As a sideshow to the 2012 presidential election, the right leaning Fox News went on confidently predicting republican landslide well after there was sufficient evidence to the contrary. Berkeley professor of psychology and political science Philip Tetlock, calls this ideologically biased reasoning "a blurry fusion between facts and values". The mistakes highlighted here are overconfidence, loss of objectivity and confirmation bias.

Baseball

The (dreaded) sports chapter presents another tale of competition between quantitative objectivity and human judgment - the contest between Moneyball statistics and the gut instincts of talent scouts. This time Silver is conciliatory, finding merit on both sides. Our brains evolved to make decisions under conditions of uncertainty and insufficient information. Statistics can help correct for those predictably irrational inbuilt biases in human reasoning. But intuition may glean scraps of information that don't show up in the numbers.

Weather

Meteorology has the benefit of fairly advanced models based on real physics. Technology also helps; more computing power enables higher resolution models. But, non-linearity makes these models highly sensitive to initial conditions, a hallmark of chaotic systems and a challenge to forecasters.

Weather forecast turns out to be one of the success stories of the book. Humbly realizing the imperfect nature of their craft, "they express their predictions in terms of probabilities: there’s a 40 percent chance of rain tomorrow."

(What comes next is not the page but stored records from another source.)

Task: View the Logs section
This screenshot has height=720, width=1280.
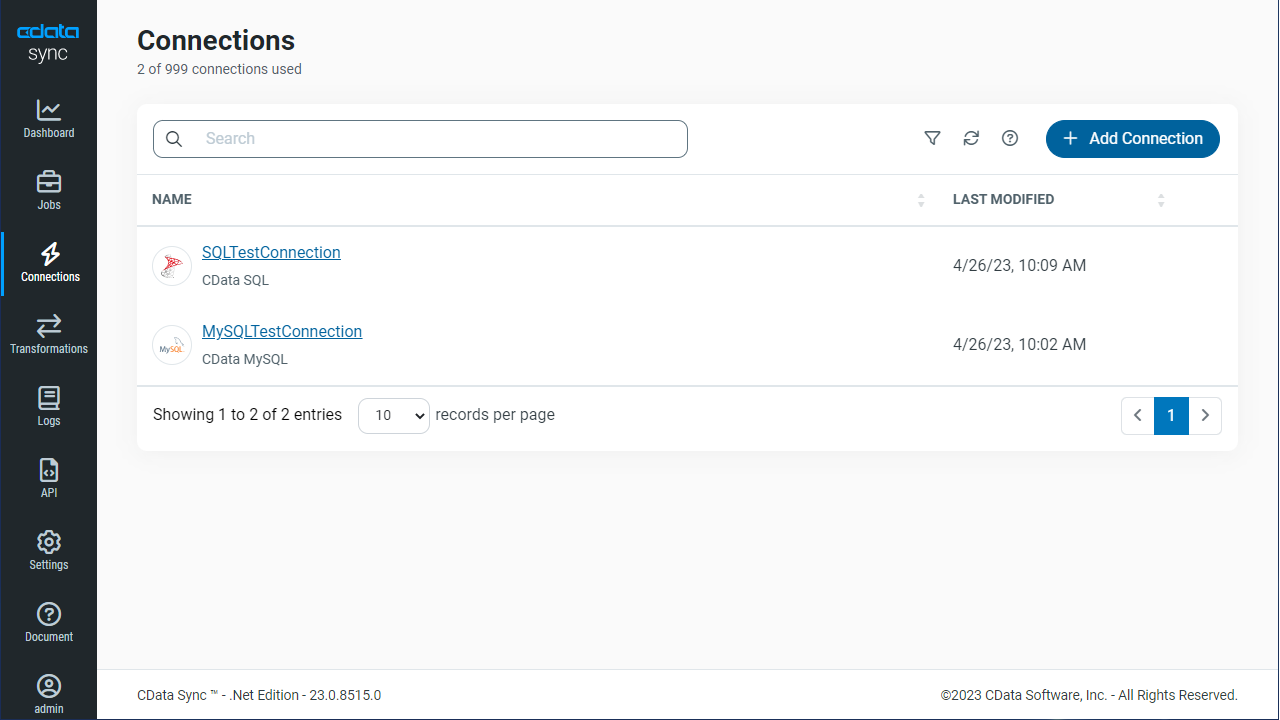Action: (x=48, y=405)
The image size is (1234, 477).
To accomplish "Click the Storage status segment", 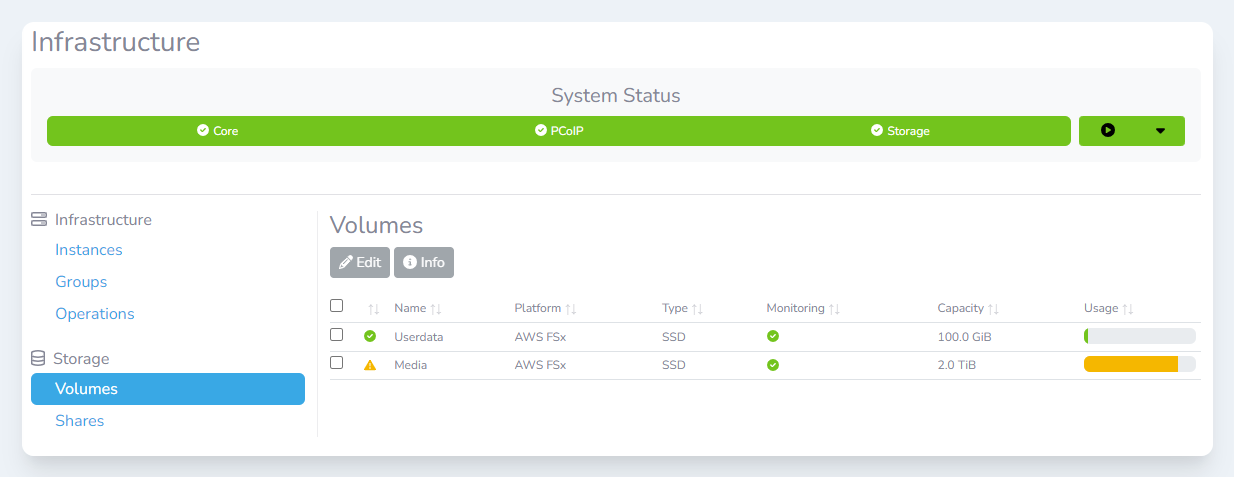I will (900, 131).
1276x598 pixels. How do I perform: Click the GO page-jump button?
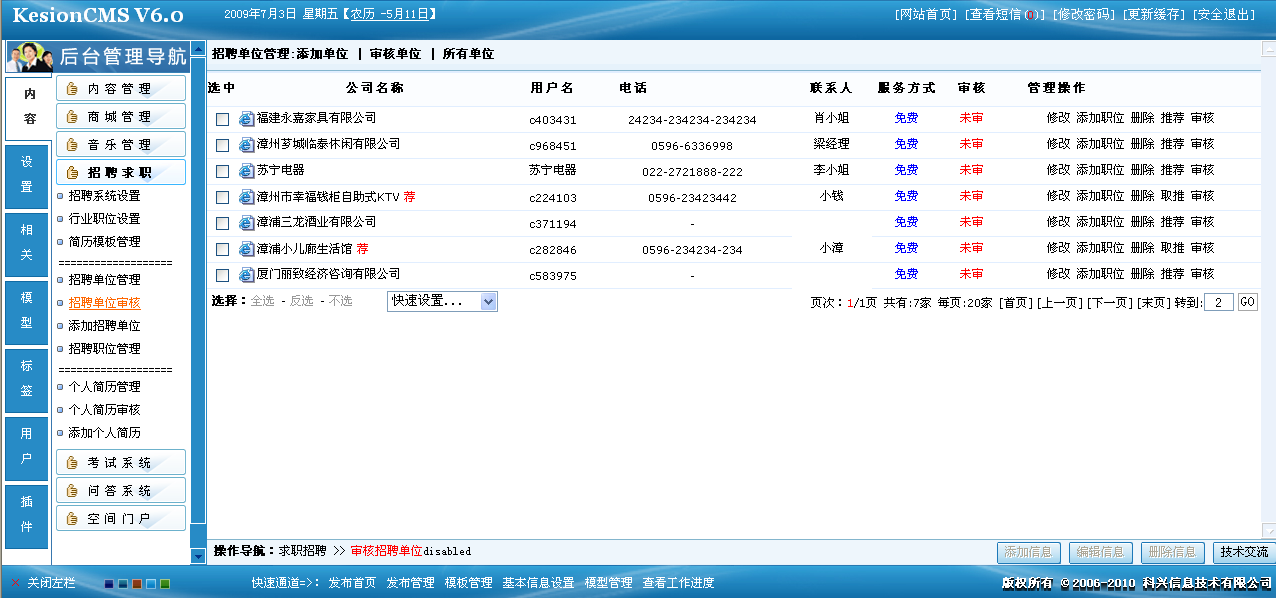[x=1248, y=301]
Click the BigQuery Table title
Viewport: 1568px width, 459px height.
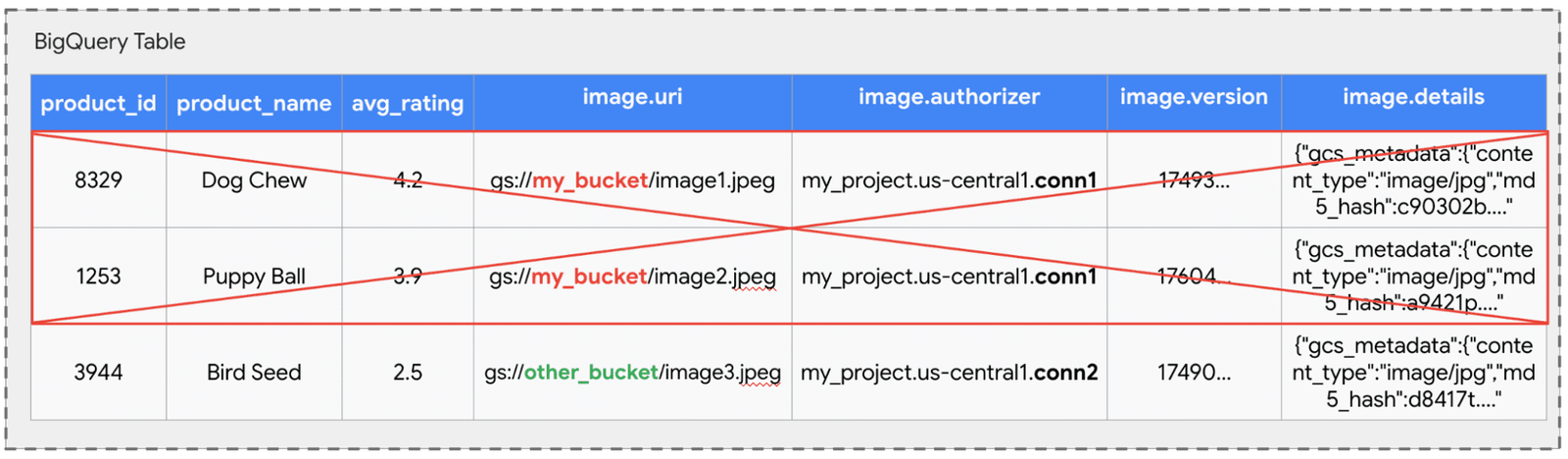(x=110, y=42)
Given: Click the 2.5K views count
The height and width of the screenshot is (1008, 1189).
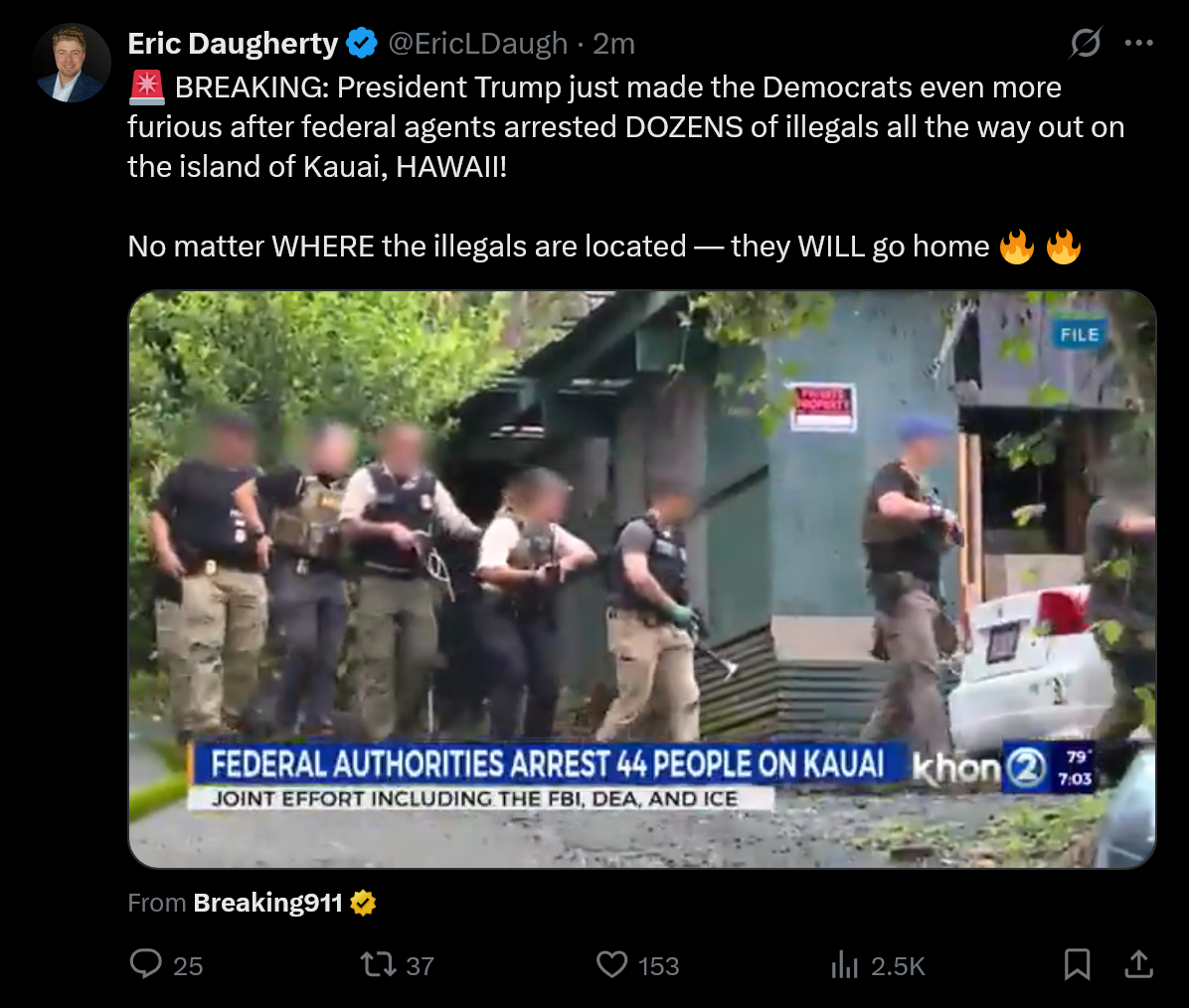Looking at the screenshot, I should 898,965.
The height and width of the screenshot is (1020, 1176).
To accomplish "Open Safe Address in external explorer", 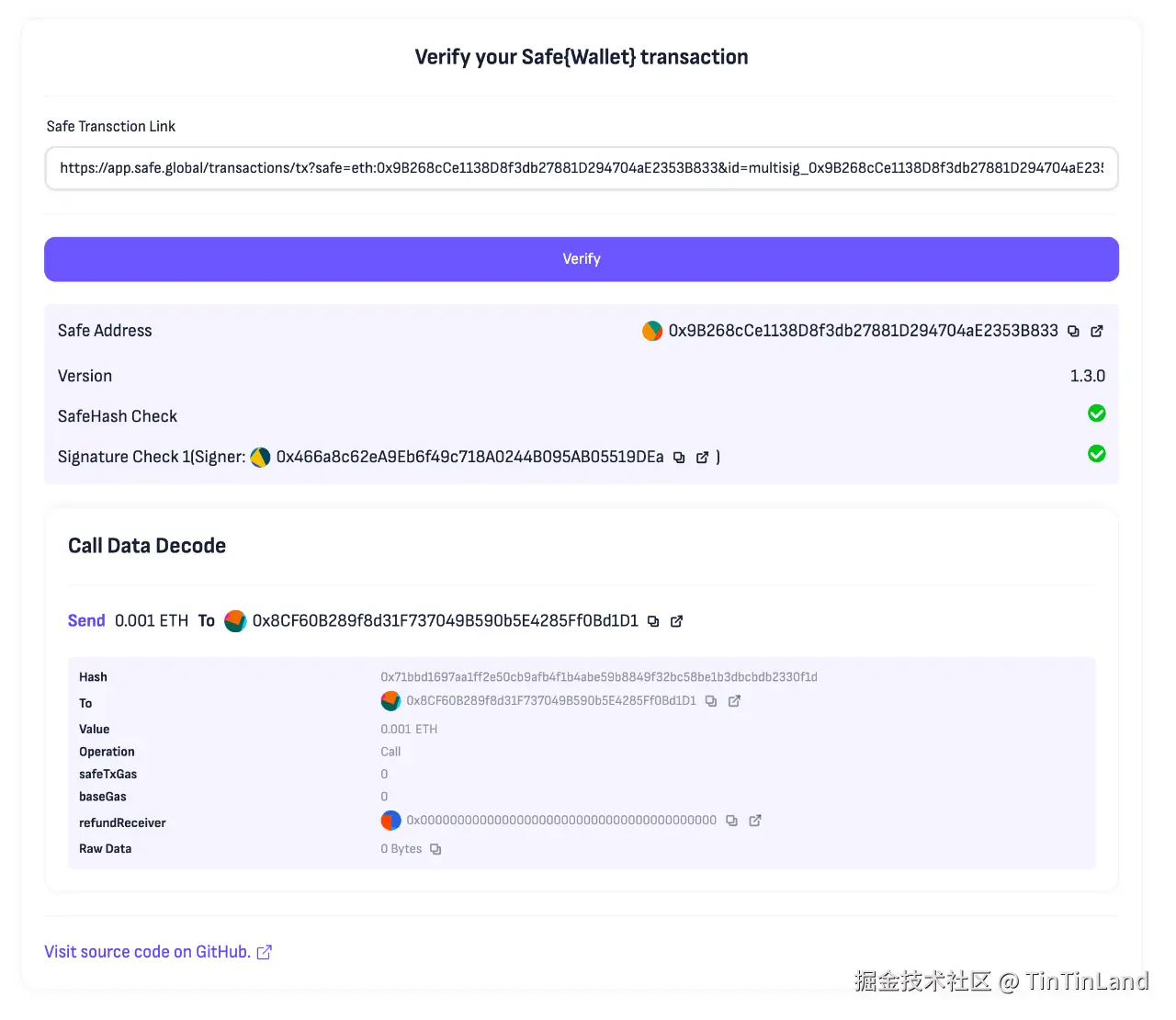I will pyautogui.click(x=1096, y=332).
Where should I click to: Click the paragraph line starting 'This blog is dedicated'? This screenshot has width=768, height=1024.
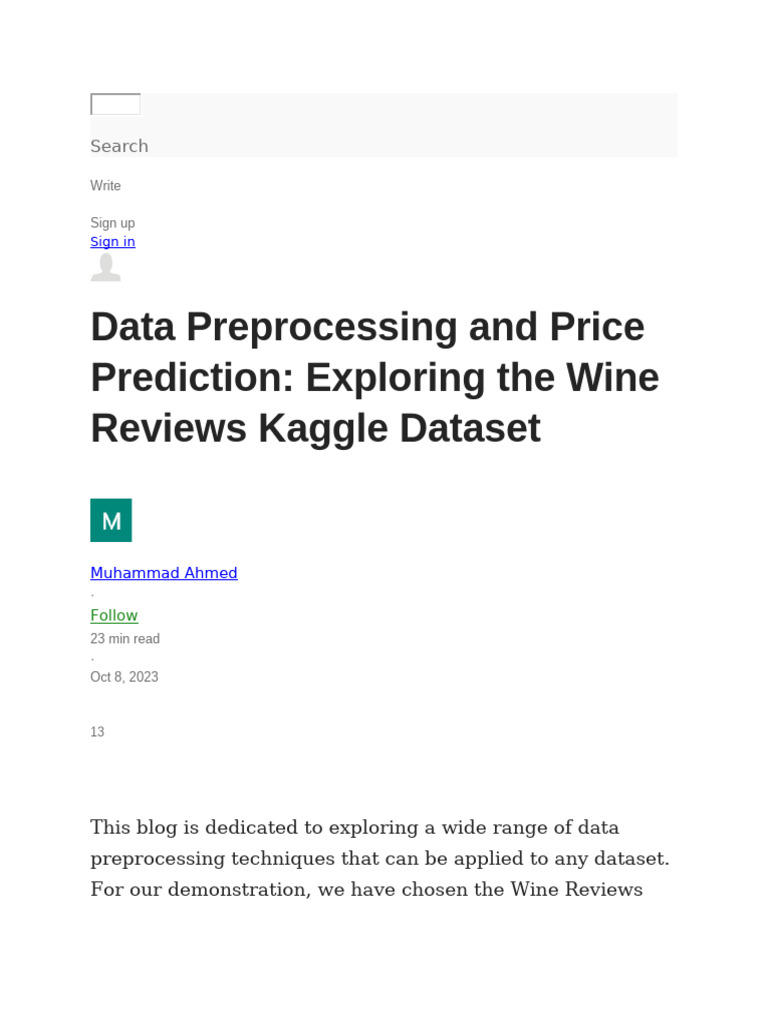click(x=354, y=828)
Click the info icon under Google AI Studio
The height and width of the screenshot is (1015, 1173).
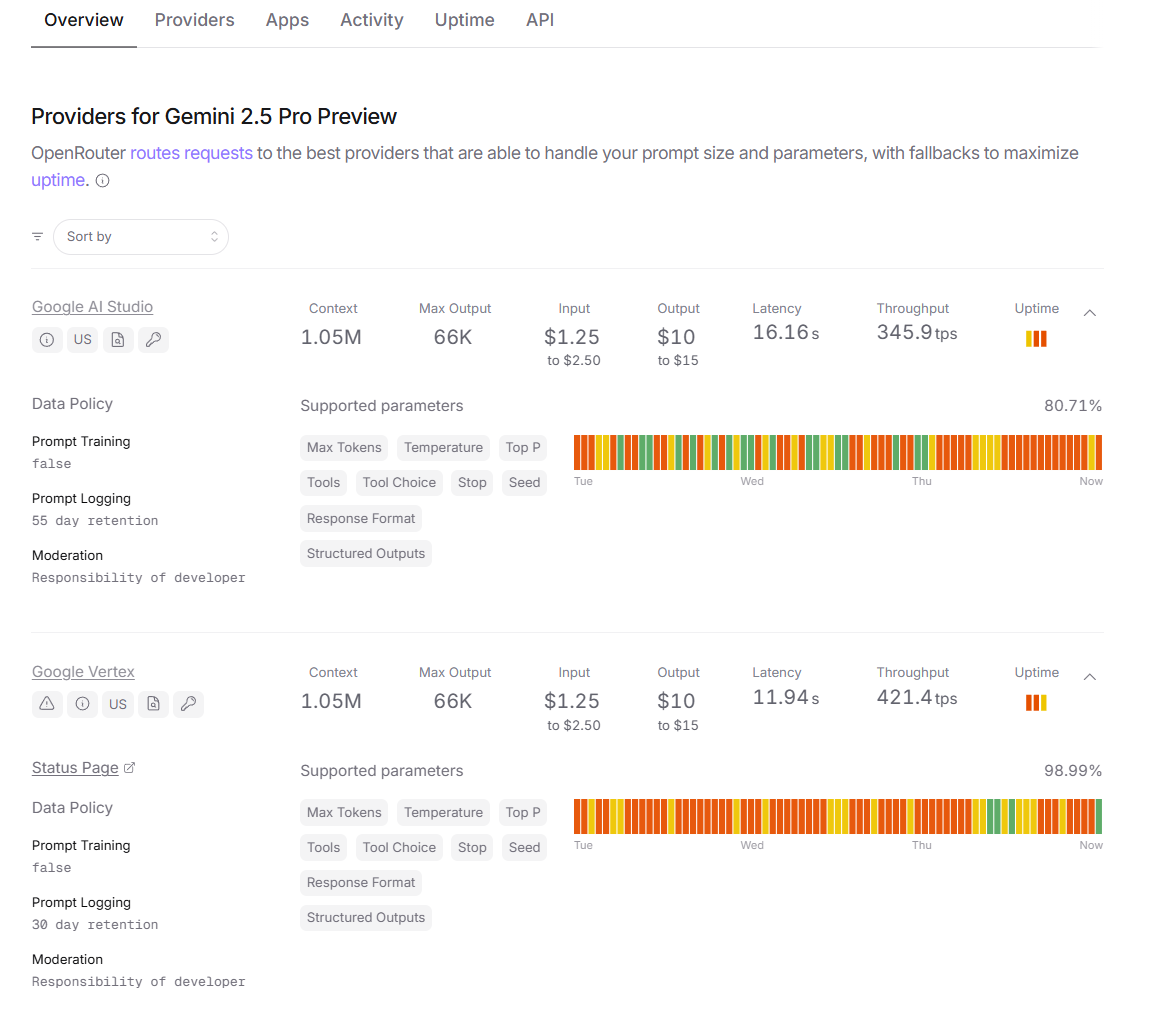(x=47, y=339)
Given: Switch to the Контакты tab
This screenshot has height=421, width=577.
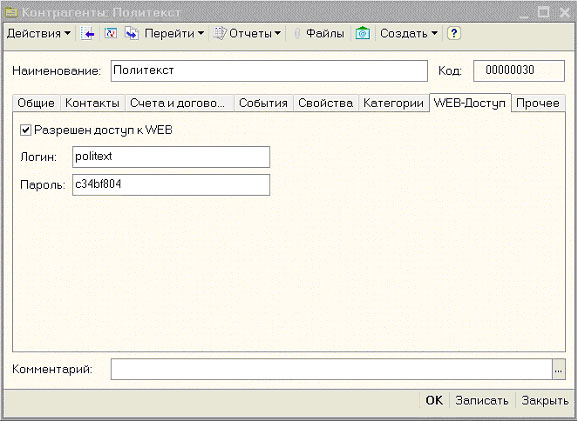Looking at the screenshot, I should coord(92,103).
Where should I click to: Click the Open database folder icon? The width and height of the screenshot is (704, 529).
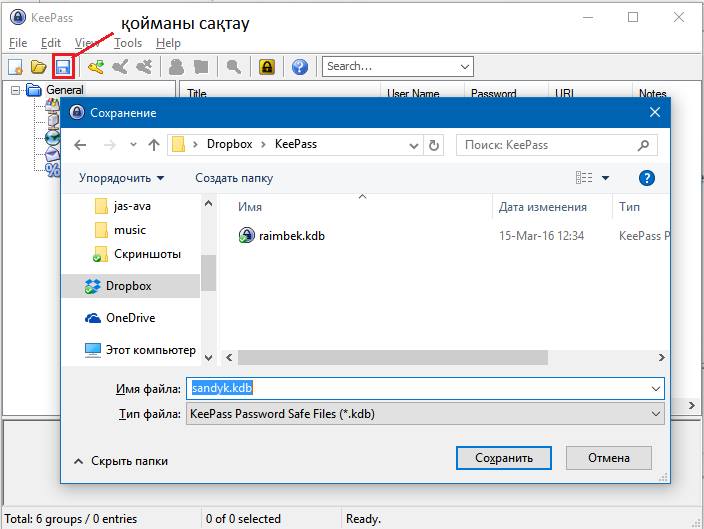[x=39, y=67]

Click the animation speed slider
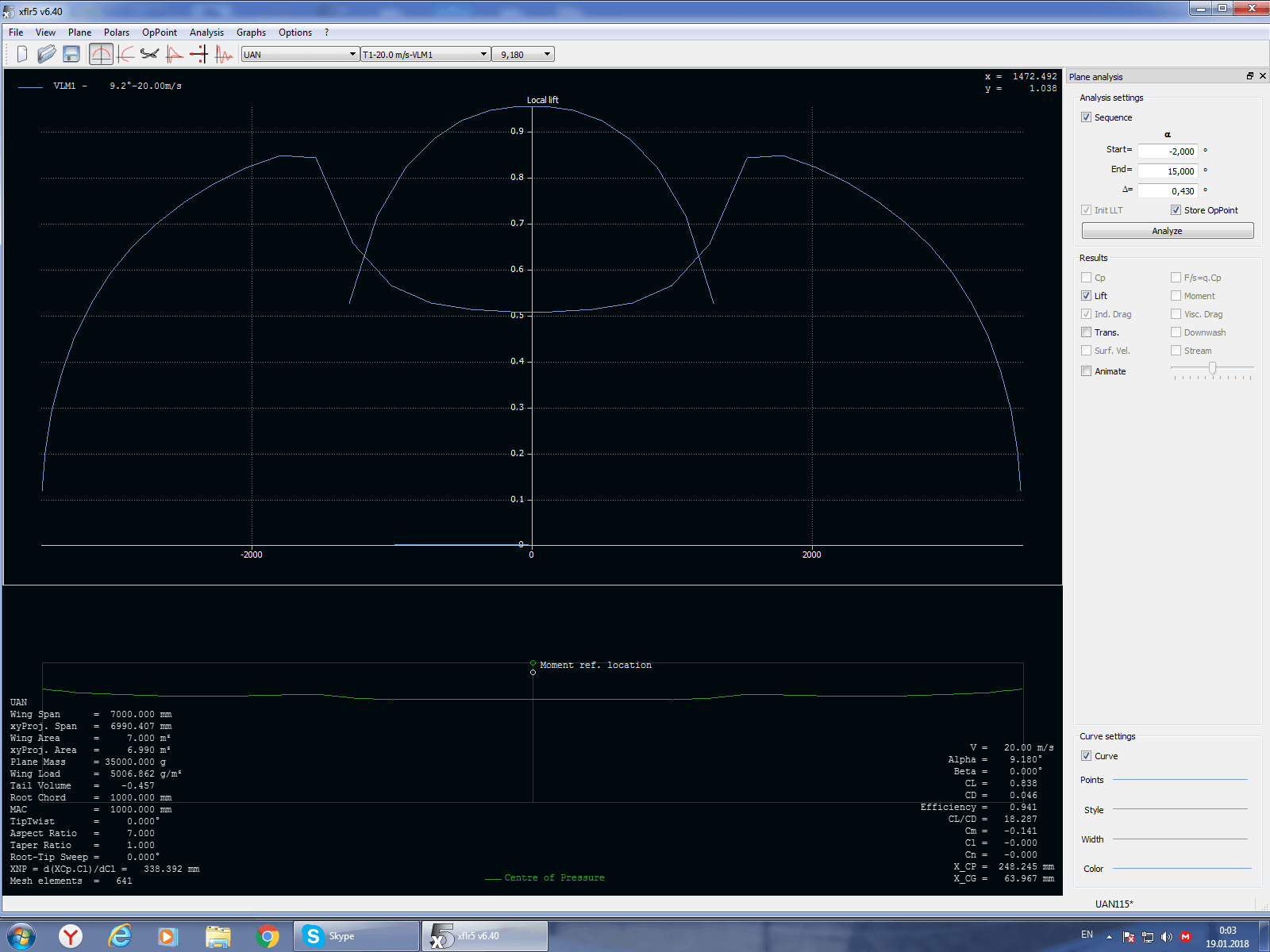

Allan Murphy's What is a good forecast?, An Essay on the Nature of Goodness in Weather Forecasting offers three dimensions of quality in forecasting: accuracy, honesty, value. Murphy advocates an admirable set of principles: honesty and humility, a frank assessment of the limitations of the methods, and learning from the inevitable missed calls.

Earthquakes

Earthquakes have a long record of frustrating attempts at prediction. Either earthquakes are inherently unpredictable or we can't measure the truly predictive variables. That hasn't stopped people from finding what appear to be patterns. When we mistake noise for signal fooling ourselves into seeing patterns in random data, we are committing a statistical sin known as overfitting.

Economics

Silver reserves a lot of criticism for economists, perhaps surprising for a graduate of the Chicago University's Economics department and former student at the London School of Economics. His complaint is that much economic analysis is presented without a fair accounting for the large uncertainties involved, for fear that an honest evaluation of uncertainty might lead to diminished authority and influence.

Epidemiology

Predictions have value in that they can inform decision making. If you have the job of the CDC, overreacting to a potential outbreak can be costly. Having a false sense of security might result in being unprepared for the real thing. Thinking in terms of probabilities allows more nuanced weighting of both consequences and likelihood. This can be formalized by integrating the economic concept of utility with probability.

Chess

The two chapters on Chess and Poker draw out the distinction between games of complete information like Chess and games like Poker where chance and hidden information play a significant role. Chess is hard simply based on combinatorics - the size of the search tree.

Poker

Poker, by contrast, is hard because of what we don't know. What cards are my opponents holding? What cards will come up on the next draw? Good poker players (not that I'm among them) can infer likely hands based on the choices made by other players. Good players also deviate from strictly correct play just enough to confuse these inferences.

Financial markets

As in poker, second order effects play a big role in financial markets. Traders and their algorithms try to second guess each other, making predictions, not just about the underlying securities but also about the beliefs of other investors. These predictions have the power to move markets.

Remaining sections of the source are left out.